I subscribe to a newsletter called “Insight of the Day“ and they email me an insightful quote every day.
I like it because it’s really quick and usually gets my brain working and thinking about different things. On Friday, rather than just sending a quote they send an insightful story submitted by their readers.
I really liked the one I received this morning and wanted to share it with you. so here it is:
A trail hike was the perfect order of the day. The boys were excited about the idea. It would be a good workout and it would be good to be together. We planned to leave immediately after lunch. I noticed Daniel, who will be ten in November, and Wes, who will be seven in December, scrambled for their gear. They had spent the morning pouring over outdoor outfitter catalogs looking at sophisticated equipment that would be sufficient to thru-hike the Appalachian Trail. I thought back over the years to the hours I spent with my official Boy Scout handbook. I was disgusted to remember that I spent more time reading about nature than I spent experiencing it. That’s when I said, “Guys, let’s just use the day packs we have and take a nice hike this afternoon.” They say the smallest deed is better than the grandest intention. The boys heartily agreed.

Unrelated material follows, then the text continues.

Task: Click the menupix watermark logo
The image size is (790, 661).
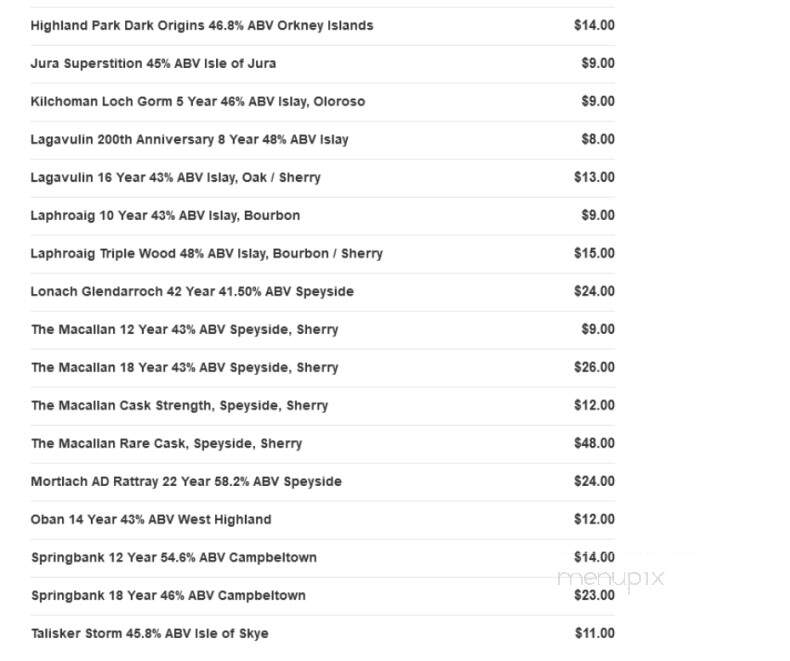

Immediately after dinner we made for the trailhead. Chuck joined us and led the expedition. He carried no pack. The little guys fell in on the trail ahead of me with their full day-packs, slouch hats complete with hand tied flies hooked into the band, and Nalgene bottles filled with water. (Hydration is a life and death issue when you forge into the wild like this). They soon found walking sticks. I laughed as I watched Wes lurching along the trail ahead of me struggling with all his gear. The fully-loaded Nalgene bottle dangling from a loop on his pack had to equal a quarter of his total body weight and reached nearly to the ground. He shuffled along behind his brothers careful not to drop behind. Not a syllable of complaint escaped his lips.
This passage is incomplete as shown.